§ SET PROBLEM A: Transcribe everything in the custodian agreement passage from "12. TERM AND" down to "of this Agreement.".

The Custodian shall provide the Trust with any report obtained
by the Custodian on the system of internal accounting control of the
Book-Entry System or the Depository and with such reports on its own
systems of internal accounting control as the Trust may reasonably
request from time to time.
12. TERM AND TERMINATION.
---------------------
(a) This Agreement shall become effective on the date first set forth
above and shall continue in effect thereafter from year to year unless
terminated pursuant to Section 12(b) of this Agreement.
(b) Either of the parties hereto may terminate this Agreement by giving
to the other party a notice in writing specifying the date of such
termination, which shall be not less than 120 days after the date of
receipt of such notice. In the event such notice is given by the Trust,
it shall be accompanied by a certified resolution of the Board of
Trustees of the Trust, electing to terminate this Agreement and
designating a successor custodian or custodians, which shall be a
person qualified to so act under the 1940 Act or undertaking to make
such designation at least 30 days prior to the termination date. In the
event such notice is given by the Custodian, the Trust shall, on or
before the termination date, deliver to the Custodian a certified
resolution of the Board of Trustees of the Trust, designating a
successor custodian or custodians. In the absence of such designation
by the Trust, the Custodian may designate a successor custodian, which
shall be a person qualified to so act under the 0000 Xxx. If the Trust
fails to designate a successor custodian, the Trust shall upon the date
specified in the notice of termination of this Agreement and upon the
delivery by the Custodian of all Securities (other than Securities held
in the Book-Entry Systems which
-15-
cannot be delivered to the Trust) and moneys then owned by the Trust,
be deemed to be its own custodian and the Custodian shall thereby be
relieved of all duties and responsibilities pursuant to this Agreement,
other than the duty with respect to Securities held in the Book-Entry
System which cannot be delivered the Trust.

§ DATA SHOWN:

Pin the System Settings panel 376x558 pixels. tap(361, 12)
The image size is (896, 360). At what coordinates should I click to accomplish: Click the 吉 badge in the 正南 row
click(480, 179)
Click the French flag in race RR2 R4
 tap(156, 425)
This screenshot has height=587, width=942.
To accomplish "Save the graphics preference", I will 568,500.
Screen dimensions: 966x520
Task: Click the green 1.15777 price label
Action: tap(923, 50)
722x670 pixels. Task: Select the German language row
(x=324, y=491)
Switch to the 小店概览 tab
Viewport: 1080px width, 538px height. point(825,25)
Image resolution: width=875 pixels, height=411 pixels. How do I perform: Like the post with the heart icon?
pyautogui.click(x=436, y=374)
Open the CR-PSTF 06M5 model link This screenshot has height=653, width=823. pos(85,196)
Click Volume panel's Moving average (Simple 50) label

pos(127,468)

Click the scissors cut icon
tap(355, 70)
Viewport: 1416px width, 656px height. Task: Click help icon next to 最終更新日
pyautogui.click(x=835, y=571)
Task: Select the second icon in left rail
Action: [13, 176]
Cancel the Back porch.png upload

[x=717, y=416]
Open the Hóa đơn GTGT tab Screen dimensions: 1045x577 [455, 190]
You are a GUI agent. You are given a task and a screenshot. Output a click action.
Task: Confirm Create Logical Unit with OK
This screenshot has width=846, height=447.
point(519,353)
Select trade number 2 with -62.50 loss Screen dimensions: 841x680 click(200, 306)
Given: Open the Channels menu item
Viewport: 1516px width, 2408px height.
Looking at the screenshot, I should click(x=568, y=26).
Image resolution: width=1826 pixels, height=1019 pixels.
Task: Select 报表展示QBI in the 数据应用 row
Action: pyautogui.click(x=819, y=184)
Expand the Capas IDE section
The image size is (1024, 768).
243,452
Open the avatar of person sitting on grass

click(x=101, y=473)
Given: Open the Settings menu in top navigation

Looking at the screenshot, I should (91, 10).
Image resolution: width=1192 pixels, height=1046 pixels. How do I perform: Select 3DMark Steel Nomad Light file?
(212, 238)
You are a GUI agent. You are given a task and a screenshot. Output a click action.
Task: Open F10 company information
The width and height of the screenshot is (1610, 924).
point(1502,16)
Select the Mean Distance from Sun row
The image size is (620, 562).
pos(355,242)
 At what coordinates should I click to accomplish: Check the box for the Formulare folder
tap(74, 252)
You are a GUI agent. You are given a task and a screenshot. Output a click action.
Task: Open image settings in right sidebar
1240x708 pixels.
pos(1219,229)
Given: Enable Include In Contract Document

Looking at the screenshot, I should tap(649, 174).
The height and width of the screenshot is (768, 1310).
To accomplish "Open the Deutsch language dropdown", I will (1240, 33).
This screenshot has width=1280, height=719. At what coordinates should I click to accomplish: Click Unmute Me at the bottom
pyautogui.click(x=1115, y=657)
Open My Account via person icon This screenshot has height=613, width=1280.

§ SET PROBLEM B: Restate word for word everything in the listing from the line containing "Open the Hóa" down to the line containing "pyautogui.click(x=1115, y=657)", including both of those lines.

§ COMPLETE ANSWER A:
12. TERM AND TERMINATION.
---------------------
(a) This Agreement shall become effective on the date first set forth
above and shall continue in effect thereafter from year to year unless
terminated pursuant to Section 12(b) of this Agreement.

§ COMPLETE ANSWER B:
Open the Hóa đơn GTGT tab Screen dimensions: 1045x577 [455, 190]
You are a GUI agent. You are given a task and a screenshot. Output a click action.
Task: Confirm Create Logical Unit with OK
This screenshot has width=846, height=447.
point(519,353)
Select trade number 2 with -62.50 loss Screen dimensions: 841x680 click(200, 306)
Given: Open the Channels menu item
Viewport: 1516px width, 2408px height.
Looking at the screenshot, I should click(x=568, y=26).
Image resolution: width=1826 pixels, height=1019 pixels.
Task: Select 报表展示QBI in the 数据应用 row
Action: pyautogui.click(x=819, y=184)
Expand the Capas IDE section
The image size is (1024, 768).
243,452
Open the avatar of person sitting on grass

click(x=101, y=473)
Given: Open the Settings menu in top navigation

Looking at the screenshot, I should (91, 10).
Image resolution: width=1192 pixels, height=1046 pixels. How do I perform: Select 3DMark Steel Nomad Light file?
(212, 238)
You are a GUI agent. You are given a task and a screenshot. Output a click action.
Task: Open F10 company information
The width and height of the screenshot is (1610, 924).
point(1502,16)
Select the Mean Distance from Sun row
The image size is (620, 562).
pos(355,242)
 At what coordinates should I click to accomplish: Check the box for the Formulare folder
tap(74, 252)
You are a GUI agent. You are given a task and a screenshot. Output a click action.
Task: Open image settings in right sidebar
1240x708 pixels.
pos(1219,229)
Given: Enable Include In Contract Document

Looking at the screenshot, I should tap(649, 174).
The height and width of the screenshot is (768, 1310).
To accomplish "Open the Deutsch language dropdown", I will (1240, 33).
This screenshot has width=1280, height=719. At what coordinates should I click to accomplish: Click Unmute Me at the bottom
pyautogui.click(x=1115, y=657)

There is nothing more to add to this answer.